Steven de Vries, Head of Wholesale UK, Europe and Latin America at LGIM, said:

“Demand for strategies that provide inflation risk mitigation and uncorrelated market exposure has been significant of late, not least due to the macroeconomic backdrop. Overlay this with the uniqueness of the proposition the Energy Transition ETF presents, and this becomes a particularly compelling strategy.”

According to LGIM, the new ETF provides access to a combination of commodities central to the energy transition, targeting three distinct commodity groups with supportive demand-side economics, including transition metals required for production, storage and distribution of clean energy; lower-carbon transition energy sources that can aid in addressing peak energy demand and hard-to-abate sectors, such as natural gas and ethanol, and; carbon pricing, that increases the cost of emissions and incentivizes the switch to lower-carbon activities.

LGIM also highlighted the diversification benefits of the new fund, with over 50% of the ETF’s constituents not typically found in traditional commodity portfolios, and with the fund providing access to 18 liquid commodities, including an allocation to carbon markets.

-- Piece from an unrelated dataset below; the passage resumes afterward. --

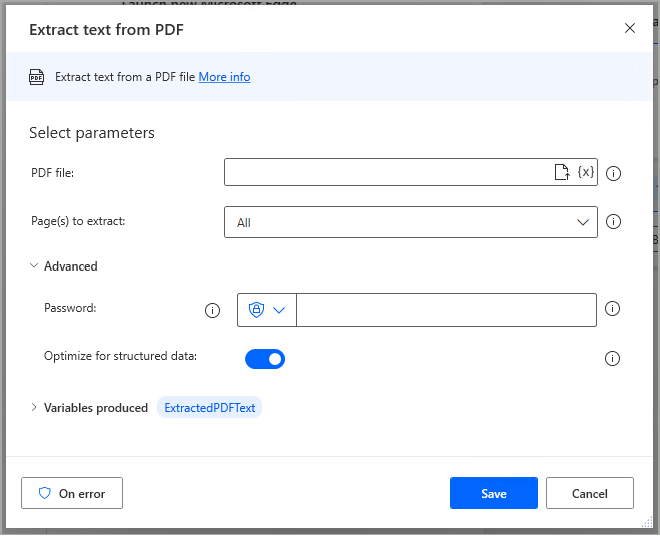660x536 pixels.
Task: Click the Cancel button
Action: pyautogui.click(x=589, y=493)
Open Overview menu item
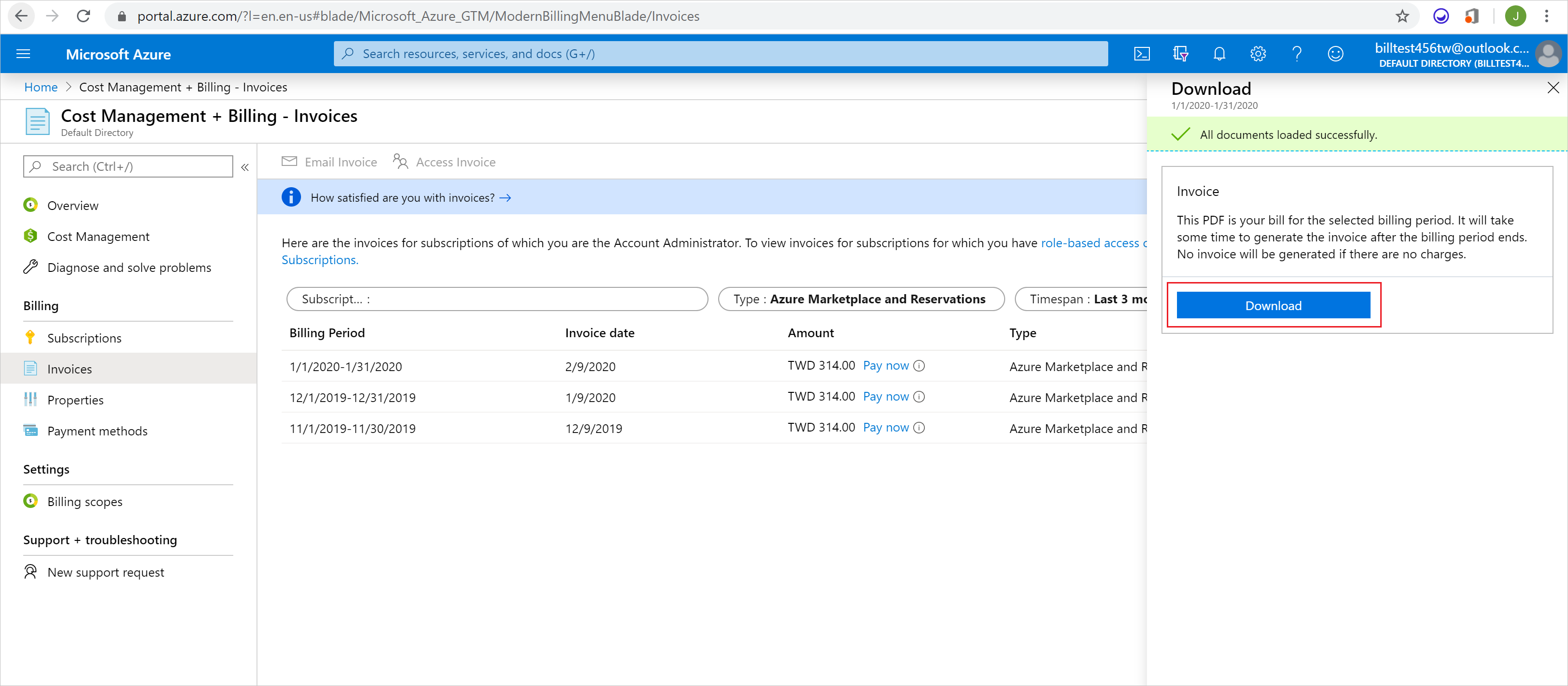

The fund is the latest in a series of energy transition-focused ETFs by LGIM, including the L&G Clean Energy UCITS ETF, L&G Battery Value-Chain UCITS ETF and L&G Hydrogen Economy UCITS ETF.

Aanand Venkatramanan, Head of ETFs, EMEA at LGIM said:

“Like the industrial revolution, the energy transition is a commodity story, but with a new cast of characters. Compared with today’s energy mix, we believe the energy transition is built on new inputs, which in our view are underrepresented in current commodity portfolios. This is why we built the ETF around transition metals, transition energy and carbon pricing; capturing the next phase of demand, and opportunity, in the story.”

The Fund, categorized as Article 6 under the EU’s SFDR regulation, will be available to both wholesale and institutional investors, registered in the UK, France, Germany, Italy, Netherlands, Norway, Denmark, Sweden, Finland, Austria, Luxembourg, Switzerland and Spain, as well institutional investors in Singapore.